Exercise requirements:
Restate word for word the section of the entries that opens at the line containing "The width and" and closes at the line containing "Task: Click Ujjain's", both lines kept, pictures dropped.

Exercise data section start

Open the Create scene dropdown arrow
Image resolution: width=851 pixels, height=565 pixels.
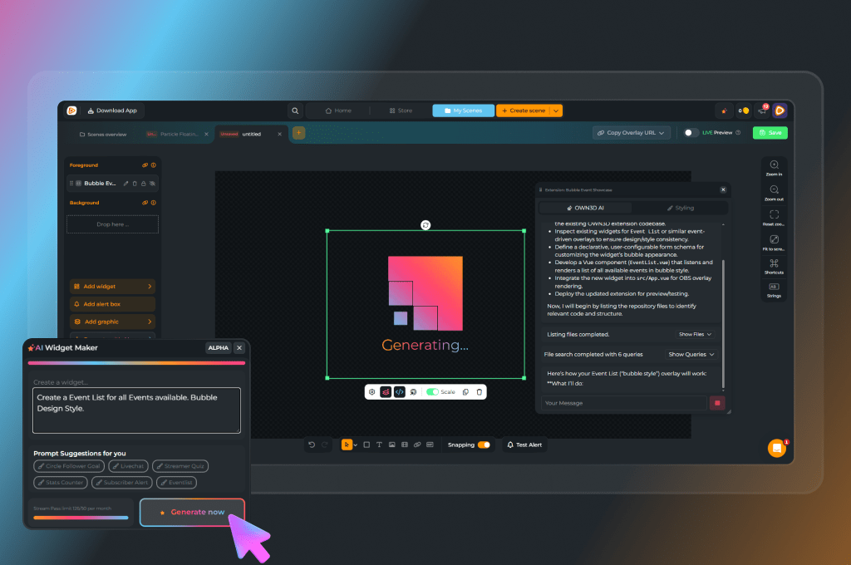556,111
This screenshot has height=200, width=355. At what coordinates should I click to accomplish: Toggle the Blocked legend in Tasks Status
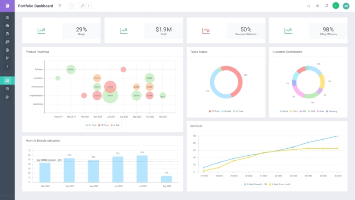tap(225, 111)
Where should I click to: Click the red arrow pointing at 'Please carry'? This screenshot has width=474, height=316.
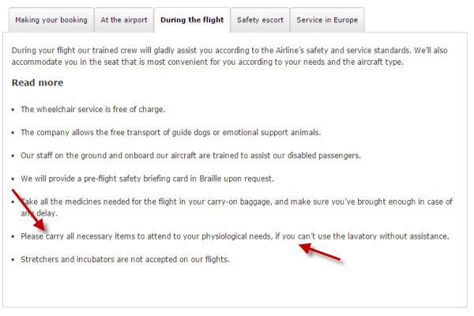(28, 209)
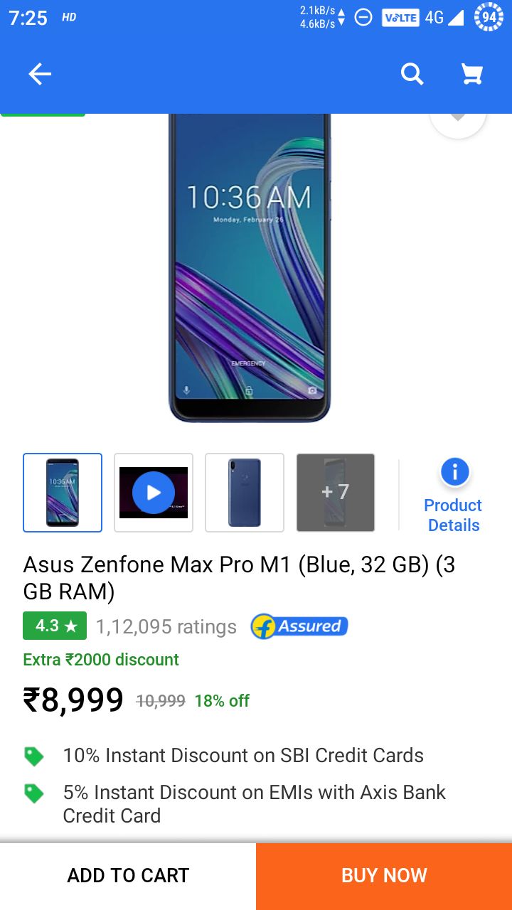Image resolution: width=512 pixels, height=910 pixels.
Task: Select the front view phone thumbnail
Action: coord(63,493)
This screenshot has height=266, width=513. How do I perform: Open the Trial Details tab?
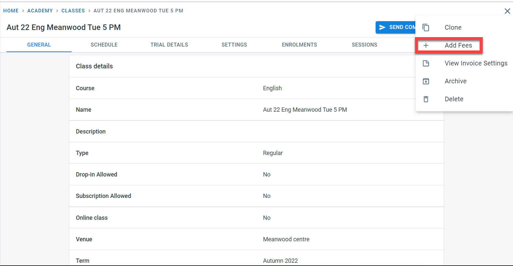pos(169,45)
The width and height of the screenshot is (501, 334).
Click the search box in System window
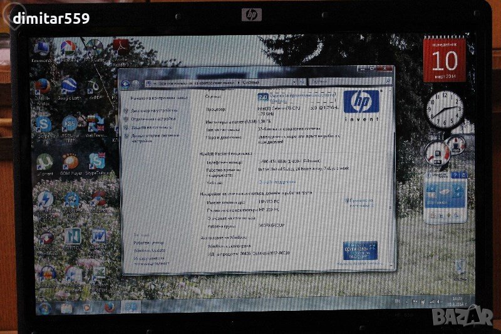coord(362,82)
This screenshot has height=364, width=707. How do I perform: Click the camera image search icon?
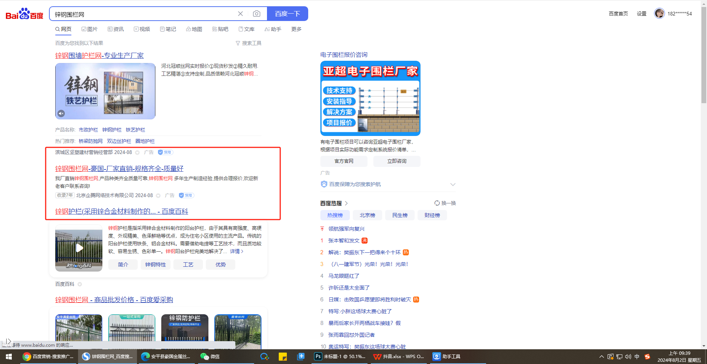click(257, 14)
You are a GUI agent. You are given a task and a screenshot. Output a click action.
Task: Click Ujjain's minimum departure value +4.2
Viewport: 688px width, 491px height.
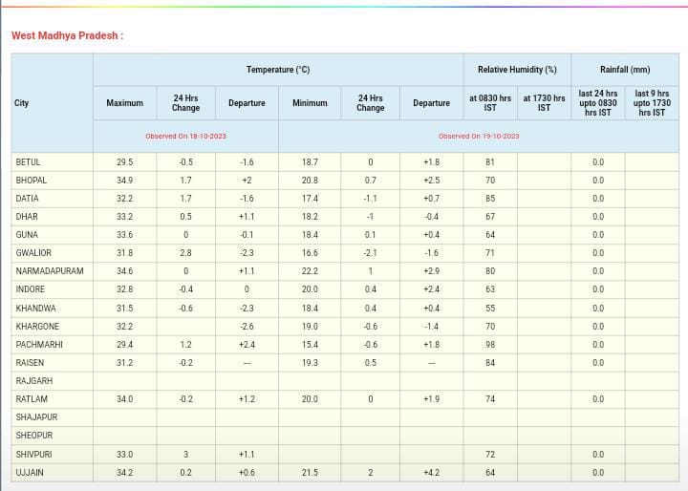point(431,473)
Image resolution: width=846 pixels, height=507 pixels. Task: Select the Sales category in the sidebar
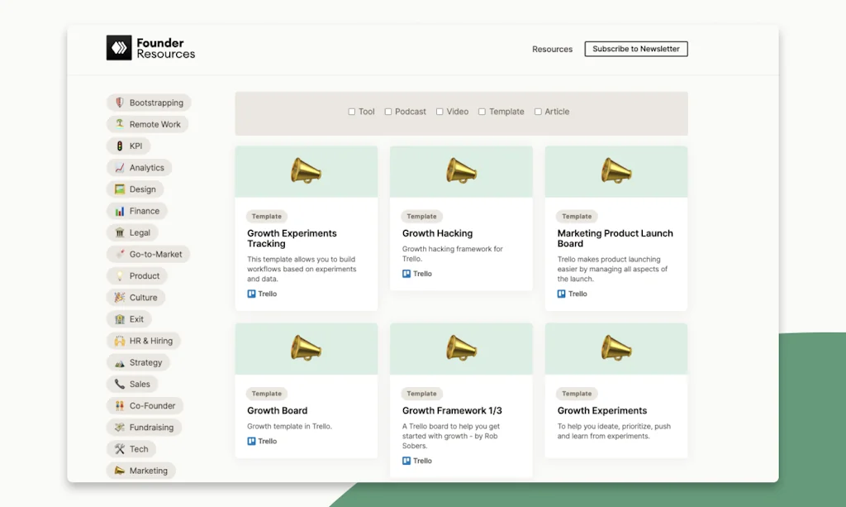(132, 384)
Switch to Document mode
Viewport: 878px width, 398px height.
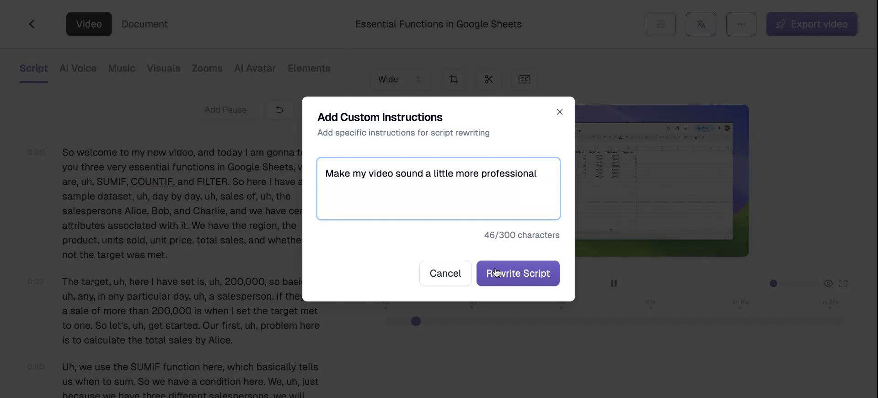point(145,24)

Exercise data section end
Exercise data section start

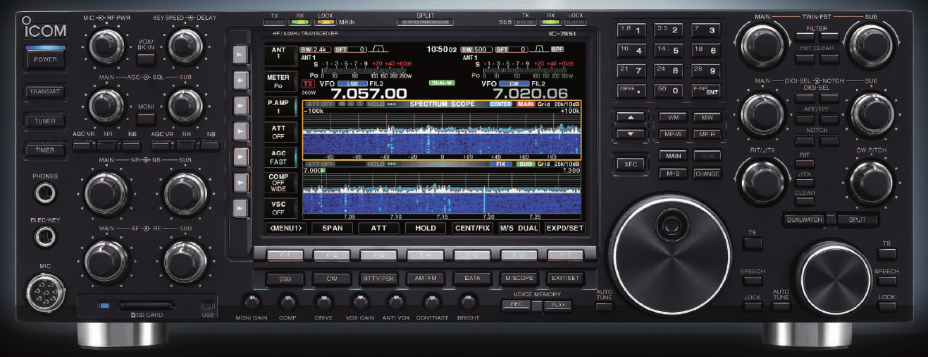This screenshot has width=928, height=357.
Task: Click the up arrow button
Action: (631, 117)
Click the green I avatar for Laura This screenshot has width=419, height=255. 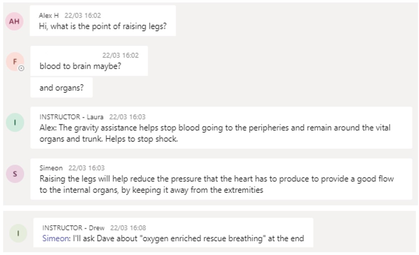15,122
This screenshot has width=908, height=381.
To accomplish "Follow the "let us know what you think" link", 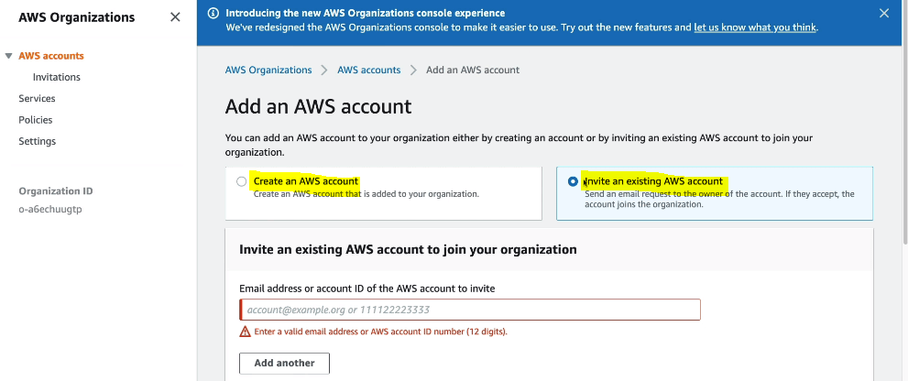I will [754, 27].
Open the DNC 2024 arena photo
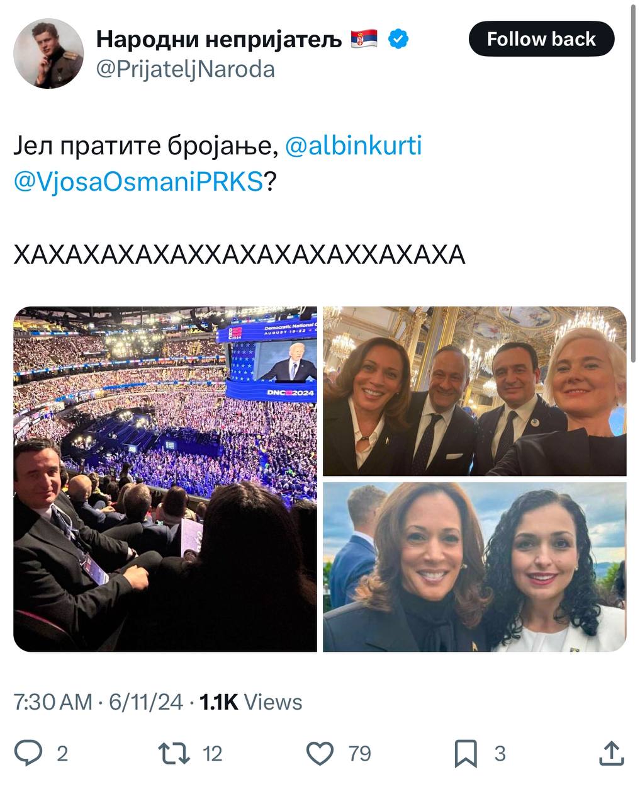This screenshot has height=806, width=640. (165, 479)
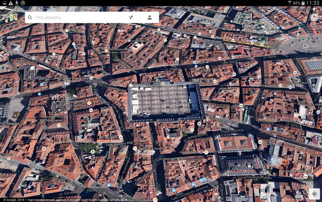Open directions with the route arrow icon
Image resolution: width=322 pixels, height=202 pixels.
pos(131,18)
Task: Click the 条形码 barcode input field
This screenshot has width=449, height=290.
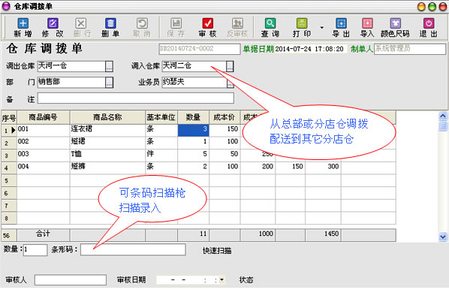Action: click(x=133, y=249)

Exercise data section end
Exercise data section start

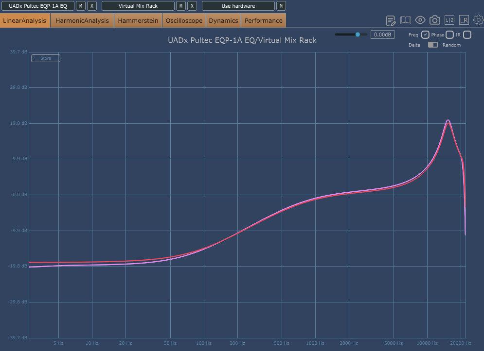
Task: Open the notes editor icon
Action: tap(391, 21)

Exercise data section end

Written answer:
The width and height of the screenshot is (501, 334).
Click the search box in System window
coord(362,82)
This screenshot has height=364, width=707. How do I perform: Click the camera image search icon?
click(257, 14)
You are a GUI agent. You are given a task and a screenshot. Output a click action.
Task: Click Ujjain's minimum departure value +4.2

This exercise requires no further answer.